== Yang Dikerjakan ==
**1)** Kutip bagian artikel dari "Suasana tujuh belas" sampai "sampai tingkat kelurahan." tanpa mengubah satu kata pun.
**2)** Bisakah Anda meringkas paragraf artikel yang diawali "Mungkin karena di eRTe kami" menjadi daftar singkat tanpa menghilangkan fakta utamanya?
**3)** Apakah tiap pernyataan berikut sesuai dengan artikel? Jawab ya atau tidak, lalu kutip kata-kata artikel yang menentukan jawabannya.
(a) Tahun ini muka gang rumah penulis dihiasi gapura.
(b) Umbul-umbul kuning biru sudah berdiri pada Sabtu pagi.
(c) Perlombaan 17 Agustusan tahun kemarin diadakan di tanah lapang kelurahan.

== Artikel ==
Laen ladang laen belalang, Laen kampung, laen juga adat warganye

Monday, August 15, 2005

OELANG TAHOEN REPOEBLIK

Suasana tujuh belas Agustus tahun ini mulai terasa sejak awal bulan. Jalan-jalan kampung mulai dihiasi deretan bendera serta umbul-umbul yang dipasang di pinggir jalan. Muka-muka gang sempit yang kemarin tampak kusam, kini banyak yang terlihat lebih seger karena mendadak berdiri gapura sederhana bertema momen proklamasi. Rentetan bendera plastik merah putih atau gelas aqua bekas bercat warna bendera juga tak kalah ramai mengelilingi jalan-jalan besar sampai gang-gang tikus. Bahkan sejak bulan Juli lalu, banyak warga yang ramai menyelenggarakan berbagai kegiatan. Biasanya berupa pertandingan olahraga atau perlombaan-perlombaan lain. Dan seminggu menjelang tanggal 17 Agustus sampai seminggu sesudahnya, biasanya kegiatannya makin marak dengan digelar perlombaan rakyat tingkat eRTe, eRWe sampai tingkat kelurahan.

Tapi tujuh belas Agustusan tahun ini di eRTe saya terasa amat berbeda. Ada sedikit sedih & kekecewaan karena tidak ada acara-2 perlombaan atau kegiatan-kegiatan warga dalam rangka menyambut HUT RI tahun 2005 ini seperti tahun-2 sebelumnya. Entah apa sebabnya sehingga sang ketua eRTe seperti berlepas tangan dalam kegiatan-kegiatan yang memang sudah wajar dan umum dilakukan warga-warga di pelosok tanah air. Di sepanjang jalan, di kanan-kiri gang dan di sekitaran rumah-rumah warga, tak ada hiasan bendera-bendaera kecil. Apalagi gapura yang beberapa tahun terakhir biasa terlihat menghias muka gang rumahku setiap Agustusan menjelang, kini kosong tak ada lagi. Yang ada cuma lambaian umbul-umbul lecek kuning biru yang tiba-tiba saja sudah berdiri Sabtu pagi lalu.


Mungkin karena di eRTe kami tak ada tanah lapang yang bisa dipakai untuk mengadakan kegiatan-kegiatan yang melibatkan warga. Tahun kemarin saja, acara perlombaan dalam rangka 17 agustusan diadakan di gang sempit yang menuju ke rumahku. Atau mungkin karena jumlah warga di eRTe ini yang termasuk paling sedikit. Wilayahnya sih cukup luas, tapi sebagian besar adalah rumah-rumah besar berpagar tinggi. Ada sih tanah kosong yang cukup luas, tapi oleh pemiliknya dipagar dan dikunci gembok karena sebentar lagi akan dibangun semacam town house. Dahulu biasanya warga sini mengadakan kegiatan di tanah kosong tsb, tapi karena sekarang sudah dipagar tinggi dan dikunci, maka warga sekitarpun tak berdaya.

== Catatan Dataset ==
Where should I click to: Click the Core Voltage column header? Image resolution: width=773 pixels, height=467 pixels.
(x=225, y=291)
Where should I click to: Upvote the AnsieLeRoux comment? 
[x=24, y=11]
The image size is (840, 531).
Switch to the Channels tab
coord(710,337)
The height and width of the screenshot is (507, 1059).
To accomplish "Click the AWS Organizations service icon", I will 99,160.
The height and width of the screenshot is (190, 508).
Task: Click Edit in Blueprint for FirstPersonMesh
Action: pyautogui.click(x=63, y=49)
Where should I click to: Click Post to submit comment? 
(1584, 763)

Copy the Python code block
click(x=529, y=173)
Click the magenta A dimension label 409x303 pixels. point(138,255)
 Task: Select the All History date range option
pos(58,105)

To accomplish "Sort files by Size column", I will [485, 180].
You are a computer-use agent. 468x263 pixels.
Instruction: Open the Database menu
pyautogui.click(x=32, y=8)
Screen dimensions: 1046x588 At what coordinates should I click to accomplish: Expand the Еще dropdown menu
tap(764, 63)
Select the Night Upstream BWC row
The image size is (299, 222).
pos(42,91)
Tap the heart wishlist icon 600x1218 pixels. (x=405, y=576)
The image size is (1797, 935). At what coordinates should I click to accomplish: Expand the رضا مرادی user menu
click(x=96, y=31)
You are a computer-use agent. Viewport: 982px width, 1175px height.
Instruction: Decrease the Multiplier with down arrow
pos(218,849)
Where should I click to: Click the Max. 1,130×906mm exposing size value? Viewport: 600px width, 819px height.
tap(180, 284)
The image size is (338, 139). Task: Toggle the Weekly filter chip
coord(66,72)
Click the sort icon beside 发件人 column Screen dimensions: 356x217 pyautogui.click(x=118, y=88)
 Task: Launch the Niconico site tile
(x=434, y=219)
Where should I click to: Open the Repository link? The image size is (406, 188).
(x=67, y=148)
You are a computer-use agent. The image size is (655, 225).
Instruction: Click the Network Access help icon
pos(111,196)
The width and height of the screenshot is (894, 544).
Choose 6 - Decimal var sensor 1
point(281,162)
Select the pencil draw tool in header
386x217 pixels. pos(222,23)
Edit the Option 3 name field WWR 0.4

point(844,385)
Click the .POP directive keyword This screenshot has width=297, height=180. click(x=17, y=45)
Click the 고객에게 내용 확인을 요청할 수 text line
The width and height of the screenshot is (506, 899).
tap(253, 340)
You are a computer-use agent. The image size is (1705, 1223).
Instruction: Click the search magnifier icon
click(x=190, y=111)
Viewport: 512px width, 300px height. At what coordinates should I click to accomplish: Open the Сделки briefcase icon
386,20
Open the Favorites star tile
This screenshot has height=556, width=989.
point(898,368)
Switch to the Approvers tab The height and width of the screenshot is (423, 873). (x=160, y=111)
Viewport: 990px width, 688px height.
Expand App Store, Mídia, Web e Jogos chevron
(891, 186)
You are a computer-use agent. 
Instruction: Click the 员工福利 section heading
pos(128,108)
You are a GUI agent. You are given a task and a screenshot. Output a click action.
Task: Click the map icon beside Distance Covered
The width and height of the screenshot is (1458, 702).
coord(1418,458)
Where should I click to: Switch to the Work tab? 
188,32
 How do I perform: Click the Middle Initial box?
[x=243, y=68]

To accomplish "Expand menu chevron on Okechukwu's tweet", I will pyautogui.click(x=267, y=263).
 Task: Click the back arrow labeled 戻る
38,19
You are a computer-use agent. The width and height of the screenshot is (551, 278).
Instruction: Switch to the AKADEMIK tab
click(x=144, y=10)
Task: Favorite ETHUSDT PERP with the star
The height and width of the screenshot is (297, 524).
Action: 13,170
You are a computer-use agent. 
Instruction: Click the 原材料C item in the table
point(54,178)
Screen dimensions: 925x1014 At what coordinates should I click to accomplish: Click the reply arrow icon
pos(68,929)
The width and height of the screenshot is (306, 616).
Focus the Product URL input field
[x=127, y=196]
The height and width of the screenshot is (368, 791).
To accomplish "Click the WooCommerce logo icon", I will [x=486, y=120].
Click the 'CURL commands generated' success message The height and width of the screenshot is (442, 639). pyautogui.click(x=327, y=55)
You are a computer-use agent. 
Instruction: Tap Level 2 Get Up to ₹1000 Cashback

== Jawaban Tertulis ==
**1)**
Suasana tujuh belas Agustus tahun ini mulai terasa sejak awal bulan. Jalan-jalan kampung mulai dihiasi deretan bendera serta umbul-umbul yang dipasang di pinggir jalan. Muka-muka gang sempit yang kemarin tampak kusam, kini banyak yang terlihat lebih seger karena mendadak berdiri gapura sederhana bertema momen proklamasi. Rentetan bendera plastik merah putih atau gelas aqua bekas bercat warna bendera juga tak kalah ramai mengelilingi jalan-jalan besar sampai gang-gang tikus. Bahkan sejak bulan Juli lalu, banyak warga yang ramai menyelenggarakan berbagai kegiatan. Biasanya berupa pertandingan olahraga atau perlombaan-perlombaan lain. Dan seminggu menjelang tanggal 17 Agustus sampai seminggu sesudahnya, biasanya kegiatannya makin marak dengan digelar perlombaan rakyat tingkat eRTe, eRWe sampai tingkat kelurahan.

**2)**
- Di eRTe penulis tidak ada tanah lapang untuk kegiatan warga.
- Tahun kemarin perlombaan 17 Agustusan diadakan di gang sempit menuju rumah penulis.
- Jumlah warga eRTe ini termasuk paling sedikit.
- Wilayahnya cukup luas, tetapi sebagian besar berisi rumah besar berpagar tinggi.
- Tanah kosong yang dulu dipakai untuk kegiatan warga kini dipagar dan digembok pemiliknya karena akan dibangun semacam town house.
- Karena itu warga sekitar tak berdaya.

**3)**
(a) Tidak: "Apalagi gapura yang beberapa tahun terakhir biasa terlihat menghias muka gang rumahku setiap Agustusan menjelang, kini kosong tak ada lagi."
(b) Ya: "Yang ada cuma lambaian umbul-umbul lecek kuning biru yang tiba-tiba saja sudah berdiri Sabtu pagi lalu."
(c) Tidak: "Tahun kemarin saja, acara perlombaan dalam rangka 17 agustusan diadakan di gang sempit yang menuju ke rumahku."